Governing Law. This Agreement will be governed by and construed in accordance with the laws of the province of British Columbia, Canada. Except for the right of either party to apply to a court of competent jurisdiction for a temporary restraining order, a preliminary injunction, or other equitable relief to preserve the status quo or prevent irreparable harm, any controversy or claim or dispute between the parties arising out of or related to this Agreement or to its breach shall be settled by an arbitration in accordance with the Arbitration Rules of the Province of British Columbia. The decision and award of
the arbitrators will be final and binding and the award so rendered may be entered in any court having jurisdiction of the matter. All fees and expenses of the arbitrator(s) and all other expenses of the arbitration will be borne by the parties to such arbitration in the manner determined by the arbitrator(s).
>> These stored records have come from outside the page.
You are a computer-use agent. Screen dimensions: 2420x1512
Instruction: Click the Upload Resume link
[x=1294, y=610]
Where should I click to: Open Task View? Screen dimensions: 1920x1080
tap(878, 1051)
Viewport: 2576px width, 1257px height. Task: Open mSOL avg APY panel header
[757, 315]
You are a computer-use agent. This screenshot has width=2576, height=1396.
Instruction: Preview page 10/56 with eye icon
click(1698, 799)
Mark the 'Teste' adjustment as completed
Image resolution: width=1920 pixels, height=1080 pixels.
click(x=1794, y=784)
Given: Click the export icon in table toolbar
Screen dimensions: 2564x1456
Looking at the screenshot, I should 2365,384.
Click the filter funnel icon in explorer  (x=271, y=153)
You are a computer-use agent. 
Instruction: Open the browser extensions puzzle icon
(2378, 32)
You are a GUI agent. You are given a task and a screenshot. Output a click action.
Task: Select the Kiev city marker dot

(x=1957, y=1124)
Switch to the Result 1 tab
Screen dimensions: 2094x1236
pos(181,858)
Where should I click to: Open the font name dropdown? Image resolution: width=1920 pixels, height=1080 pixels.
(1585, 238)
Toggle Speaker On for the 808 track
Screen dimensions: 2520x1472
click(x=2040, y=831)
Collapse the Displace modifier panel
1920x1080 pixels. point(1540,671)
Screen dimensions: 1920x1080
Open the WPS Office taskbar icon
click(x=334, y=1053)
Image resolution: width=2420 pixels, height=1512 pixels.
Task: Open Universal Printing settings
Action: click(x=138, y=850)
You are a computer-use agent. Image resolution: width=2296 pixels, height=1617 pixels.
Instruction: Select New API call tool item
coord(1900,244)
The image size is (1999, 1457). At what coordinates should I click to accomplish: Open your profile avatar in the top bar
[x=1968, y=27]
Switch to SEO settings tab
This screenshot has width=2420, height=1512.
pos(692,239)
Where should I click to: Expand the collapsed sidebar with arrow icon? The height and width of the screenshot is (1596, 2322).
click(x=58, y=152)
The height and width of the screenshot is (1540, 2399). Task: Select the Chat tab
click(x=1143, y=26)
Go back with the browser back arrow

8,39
Notices. All notices and communications under this Agreement will be in writing and will be delivered in person, sent by overnight delivery, or sent by facsimile to the address set forth herein, or to any other address, as such party will designate in a written notice to the other party hereto. All notices sent pursuant to the terms of this section will be deemed received if personally delivered, then on the date of delivery, if by overnight delivery or facsimile, on the following business day.
Relationship of the Parties. Nothing contained herein will be deemed to create a partnership, joint venture, agency or employment relationship between the parties hereto. Neither party is authorized to enter into any contract or commitments on behalf of the other, or assume any obligation for, or otherwise bind the other party financially or otherwise, nor will it represent that is has such authority.
Assignment. The terms, provisions and conditions of this Agreement will be binding upon and inure to the benefit of the parties hereto, their respective nominees, successors, assigns and legal representatives. Licensee may assign this Agreement to any affiliate or Parent Corporation, provided, however, that such assignee agrees to be bound by the provisions of this Agreement and assume the obligations of this Agreement, and further provided, that Licensee will guarantee the performance of such assignee. Licensee will not otherwise assign or transfer this Agreement without the written consent of MET.
Waiver. None of the terms of this Agreement will be deemed to be waived or modified except by an express Agreement in writing signed by both parties. The failure of a party hereto in enforcing any of its rights under this Agreement will not be deemed a continuing waiver or modification by such party of any of its rights under this Agreement.
Severability. If any provision of this Agreement is for any reason declared to be invalid, the validity of the remaining provisions will not be affected thereby.
Entire Agreement. This Agreement constitutes the entire agreement between the parties regarding the subject matter hereof. No change, addition or amendment will be made except by written document signed by the parties hereto.
Entire Agreement. This Agreement constitutes the entire agreement between the parties regarding the subject matter hereof. No change, addition or amendment will be made except by written document signed by the parties hereto.